In order to make important healthcare and financial decisions for someone who has lost their mental capacity, it’s important to begin the process of applying for a Lasting Power Of Attorney (LPA) early. Here’s how, and what you can do if a loved one has lost their mental capacity before they were able to successfully apply for an LPA.
Planning for the future by saving up and buying insurance is par for the course for many of us. It’s something that only makes sense if you want to be prepared for a rainy day, and can potentially save our loved ones from too much inconvenience should something occur that results in us needing extra medical care.
Having said that, not all of us are aware that we should also plan for the possibility that we lose our mental capacity. You might assume that your family members will naturally be able to make important medical or financial decisions for you, but did you know that this right is not automatically given by the state? This can make it challenging for your loved ones to make otherwise simple decisions for your healthcare and finances, whether it’s opting for a new treatment or selling your house.

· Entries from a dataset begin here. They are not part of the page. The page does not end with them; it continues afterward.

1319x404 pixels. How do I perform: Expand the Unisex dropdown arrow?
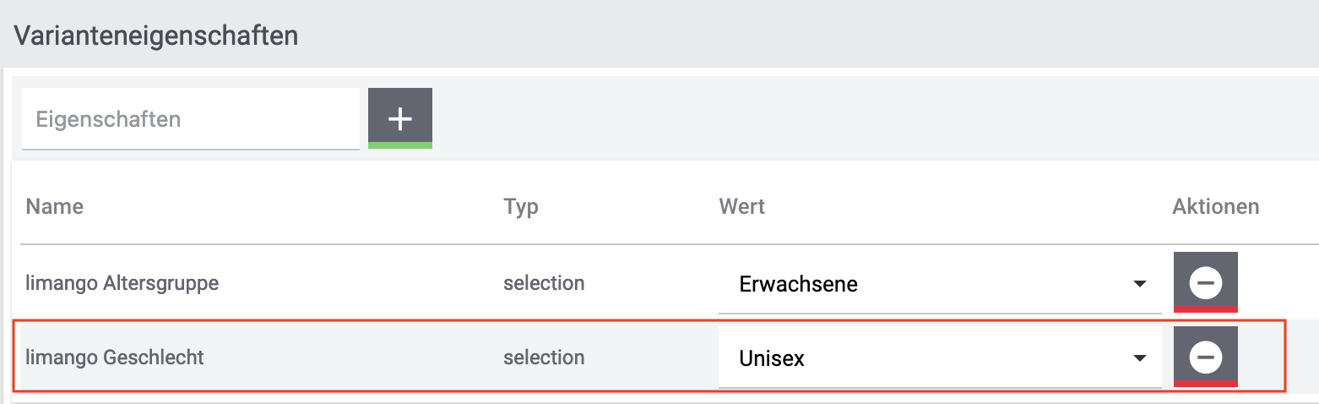pyautogui.click(x=1139, y=358)
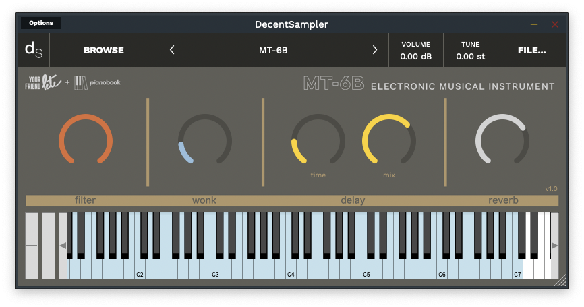Click the MT-6B preset name
Screen dimensions: 584x307
coord(273,50)
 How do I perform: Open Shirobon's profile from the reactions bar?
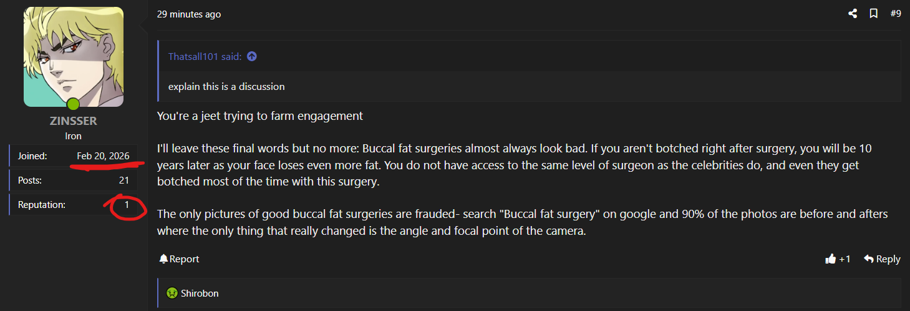[x=200, y=293]
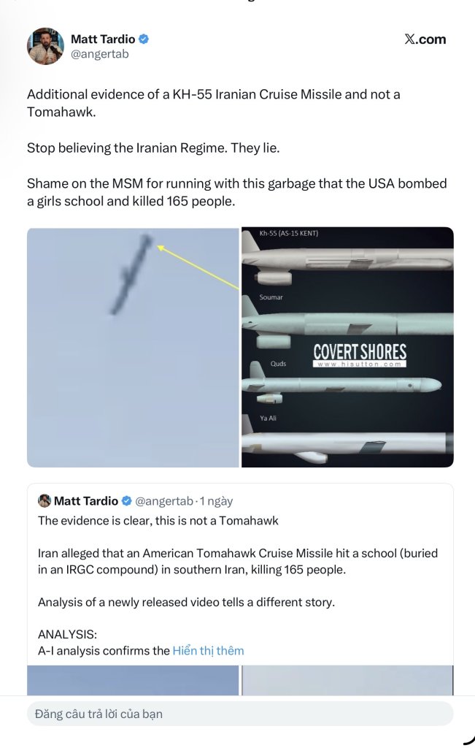The image size is (475, 748).
Task: Open the blurry missile photo on the left
Action: point(133,347)
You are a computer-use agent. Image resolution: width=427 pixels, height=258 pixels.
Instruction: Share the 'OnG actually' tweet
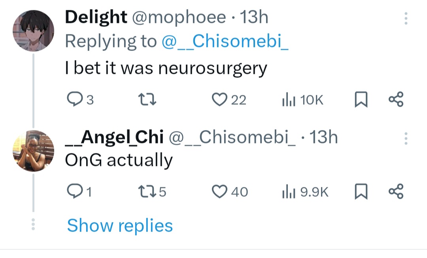click(396, 192)
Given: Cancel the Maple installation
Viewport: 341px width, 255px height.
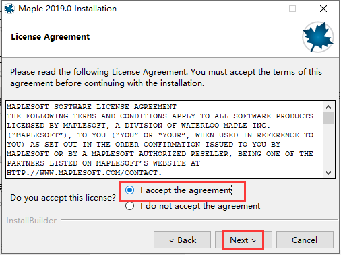Looking at the screenshot, I should tap(305, 240).

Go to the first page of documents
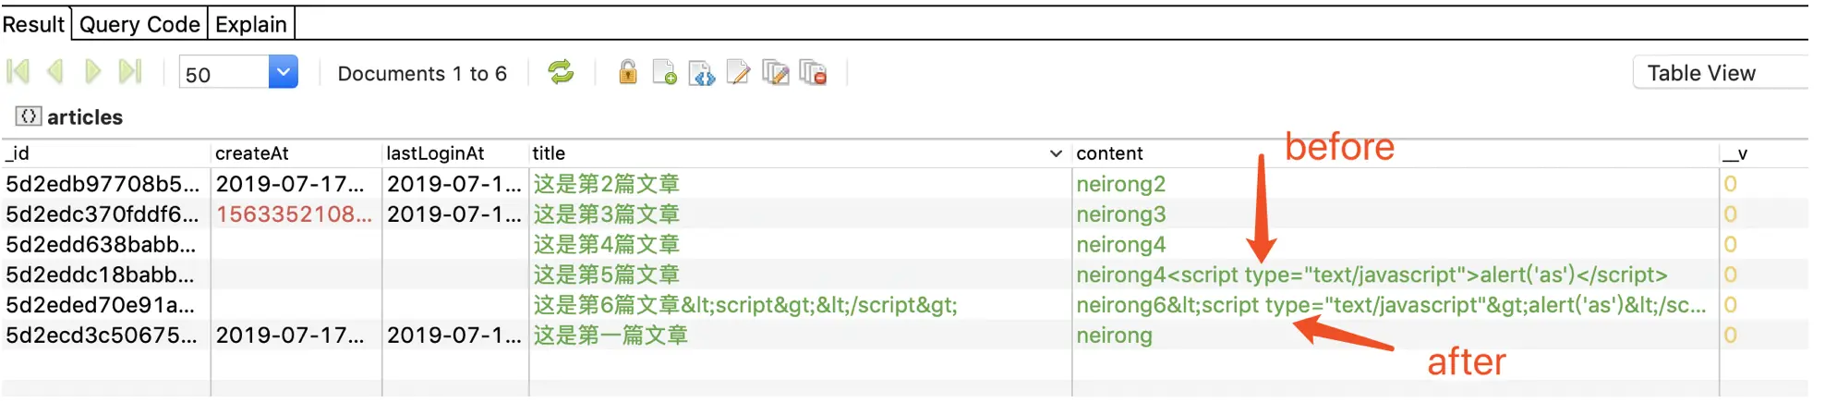click(18, 72)
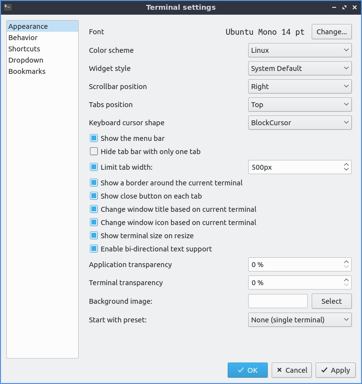Uncheck Enable bi-directional text support
This screenshot has height=384, width=362.
point(94,249)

This makes starting conversations about future arrangements for when they no longer have mental capacity important, especially for those with early-stage dementia, or before any issues even occur. With the number of people living with dementia in Singapore expected to increase, it’s important that we be aware of how we can protect our interests in the event we no longer have the mental capacity to make decisions.
The Power To Make Decisions
If you wish to appoint someone to manage your affairs should you lose your mental capacity, you’ll need to apply for a Lasting Power of Attorney (LPA).
An LPA is a legal document that allows you (the donor) to appoint an individual (the donee) to act on your behalf. You will need to be at least 21 years old before you make the application, and you must have the mental capacity to make this application. Do note that if you’re applying your LPA for property and affairs matters, you will need to ensure that you’re not an undischarged bankrupt.
Since 1 Aug 2019, changes introduced have made the process of applying for an LPA to be faster and easier, with the mandatory waiting period halved from six weeks to three. An online portal has also been set up that allows people to access their registered LPA electronically, although this only applies to LPAs received from 1 Aug onwards, and the submission still has to be done through a physical copy.
When making your application, you’ll need to start by deciding between LPA Form 1 or LPA Form 2. LPA Form 1 grants general and wide powers to your donees with regular restrictions, and has basic conditions and restrictions listed as checkboxes on the form, which you can complete on your own. LPA Form 2, which allows you to grant customised powers to your donees, includes free text spaces; you’ll need to engage a lawyer to draft Form 2.
Typically, it’s recommended to not have more than 2 donees, as the decision-making process might be hindered if too many people are involved. However, should you need more than 2 donees, it’s recommended that you use LPA Form 2.
Your LPA will not be activated automatically after application; as this document is designed to protect your interests in the event that you lack mental capacity, you will need a medical report certifying that you are incapable of taking care of your own affairs to activate your LPA. Once the LPA has been activated, your donees will be able to use your LPA when acting on your behalf. Different organisations might require other documents to verify the LPA, and your donee will need to contact them to clarify the necessary documents.
Losing Mental Capacity Without An LPA
In the event that your family member is in a later stage of dementia and is not certified to have the mental capacity to apply for an LPA, you will need to apply to Court to be their deputy in order to be authorised to make decisions and act on your loved one’s behalf. This process will take a longer time to complete and will cost more, but is an alternative if you do not already have a valid LPA.
For orders involving a use of monies of up to $60,000, or matters listed in Annex A of the Family Justice Courts’ Quick Reference Guide, you will be able to apply using the simplified filing track. Otherwise, you will need to go through the regular filing track.
Once you’ve filed your application, the court will review your case before calling you to court for the hearing of your application. On the simplified filing track, this can happen within three weeks of the application date; for those on the regular filing track, expect the process to take between four to six months on average.